Take photographs of anything which seems it might be helpful. Take photographs of your injuries, the area where you were injured, and of any writings. That is right, take photographs of any written information for the possibility it might be lost, stolen or destroyed. Forward the photographs in your phone to yourself or someone else so that there is digital evidence which will also survive destruction or confiscation of the device.

Be sure to get the name, home port of any ship personnel you speak with regarding the matter. It is not uncommon that ship personnel will help too as they are not infrequently not big fans of the ship owners.
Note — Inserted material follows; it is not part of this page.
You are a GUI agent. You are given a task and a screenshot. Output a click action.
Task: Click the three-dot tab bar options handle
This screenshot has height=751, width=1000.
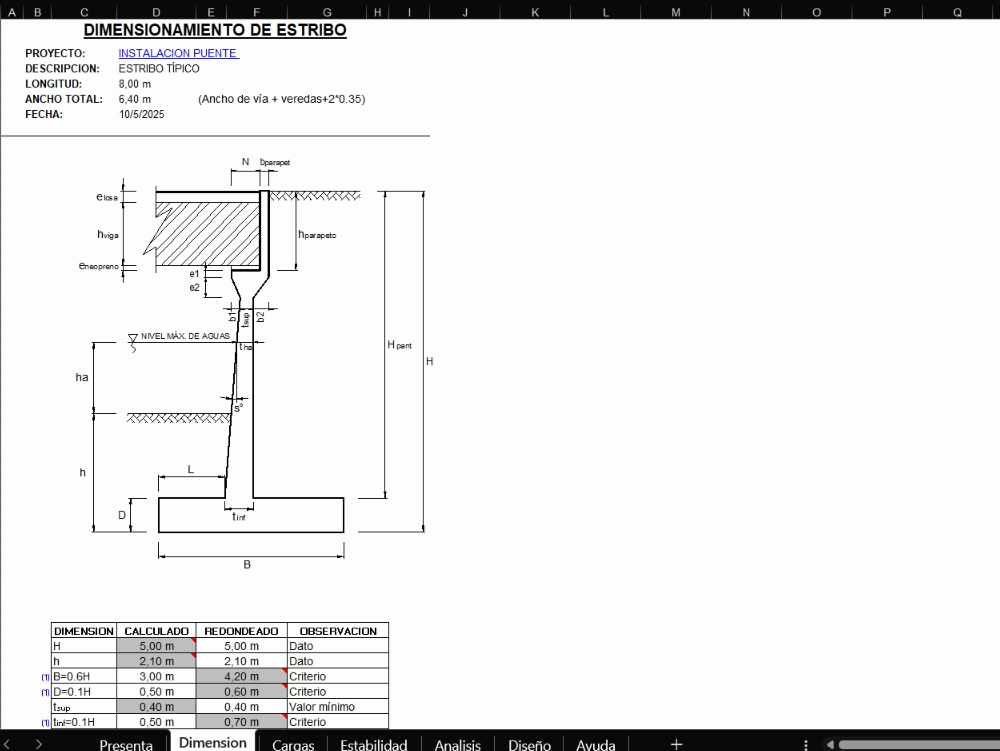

Contact me when you have an opportunity. Although I might not be able to do much if you are off the coast of Belize, you never know. It is not uncommon that clients thank me for the reassurance that they are doing the right thing, or hints of other things which can be done.

Contact the local office of our Embassy – if you are in a foreign port – for assistance in a wide variety of areas and concerns. The Embassy can help you find qualified English speaking doctors and other health care providers. They know the best facilities for care and how to best deal with particularly local issues, such as police, documentation, passport losses and many issues which tourists face in foreign ports. Yes, as unique a problem as you think you have, there is a good likelihood that a career officer in the Embassy has seen it before.